INFORMATION:
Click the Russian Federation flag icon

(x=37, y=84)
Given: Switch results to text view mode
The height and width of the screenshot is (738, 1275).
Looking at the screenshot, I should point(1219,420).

WORK TO BE COMPLETED: Here the answer is the exact run of lines above, from the line with "The height and" down to the last, and nothing else.

RESULT OF THE EXERCISE:
The height and width of the screenshot is (738, 1275).
Looking at the screenshot, I should point(1219,420).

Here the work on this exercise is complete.